DMM Tokyo Machine Learning Tech Talk

The Event

The Event

DMM.Make office at the Fuji Soft Akihabara Building (orange-lighted tower).

In February, I spoke at the DMM Tokyo Machine Learning Tech Talk. The audience included Japanese companies and academics who wanted to:

  1. Gain insights into how machine learning can be used in their businesses, even if they are not directly working in the computing/IT industry (e.g. Fashion)
  2. Learn advanced techniques and best practices in machine learning to increase the prediction accuracy of machine learned models

There was also a hands-on session where attendees could apply machine learning concepts and best practices with the Azure Machine Learning tool, which has a graphical user interface, making it easier to learn about machine learning using minimal programming and math.


The Venue

The event was held at DMM.Make, a subsidiary of Japanese conglomerate Digital Media Mart (DMM). The office space was located in Tokyo’s Akihabara district – Japan’s high tech cultural center and shopping destination for video games, anime, and computer goods.
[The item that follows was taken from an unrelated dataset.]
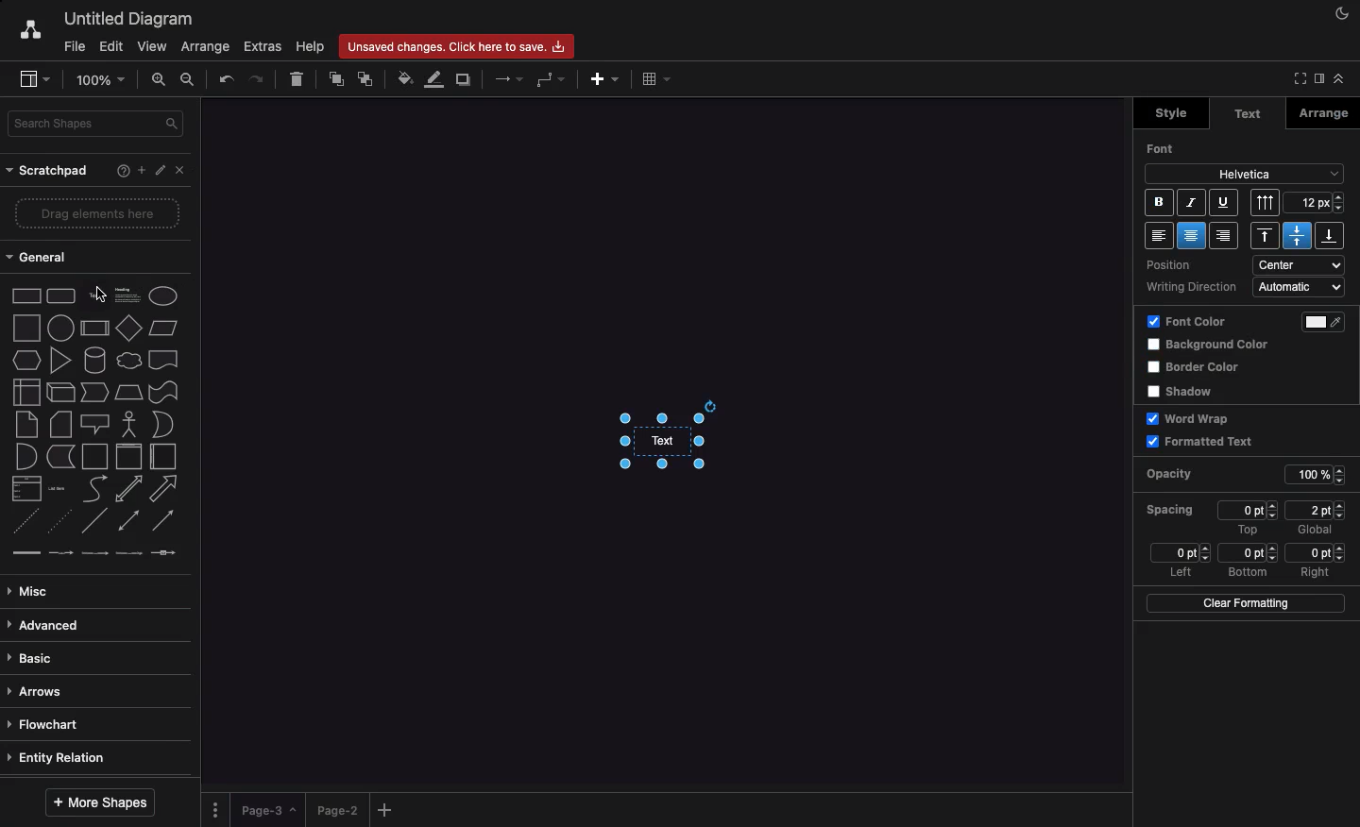  I want to click on 0 pt, so click(1316, 552).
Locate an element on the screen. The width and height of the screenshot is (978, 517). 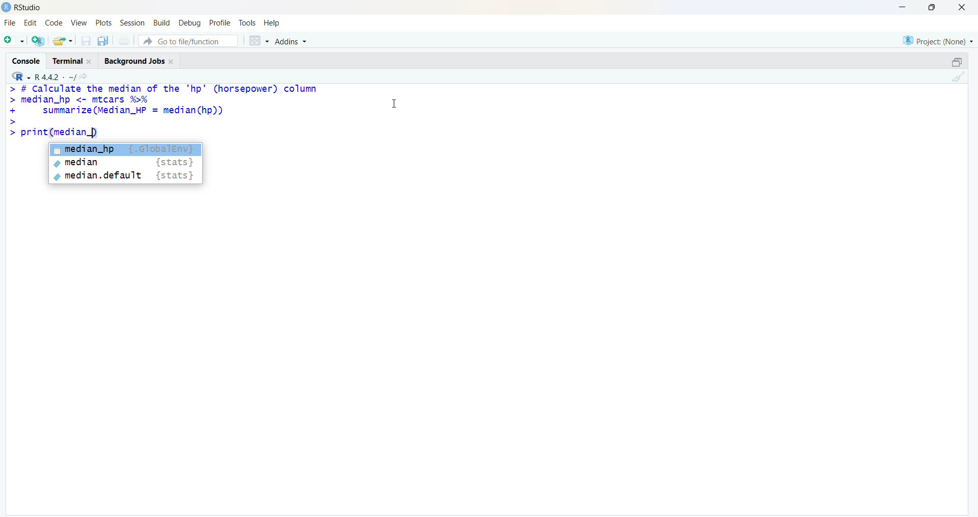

DMM's fashion eCommerce website showcasing different women's dresses for rent


Event Keynote & Host


Chun Ming Chin, Keynote Speaker

Chun Ming leads a team of engineers and Microsoft Research on machine learning problems. His team's work is used on Microsoft products such as Bing. Previously, he was the Chief Technical Officer for a computer vision startup. You can read more about his story here.


Event Keynote & Host

Masayuki Ota, Technical Evangelist, Microsoft Co Ltd. Japan

Masayuki is with the Microsoft Japan Evangelism team, educating engineers on Microsoft products such as Azure and Kinect. He is passionate about technology, has competed in several IT hackathons and has won numerous awards. You can read more about him on his blog.

Now let's dive into what we covered at the event.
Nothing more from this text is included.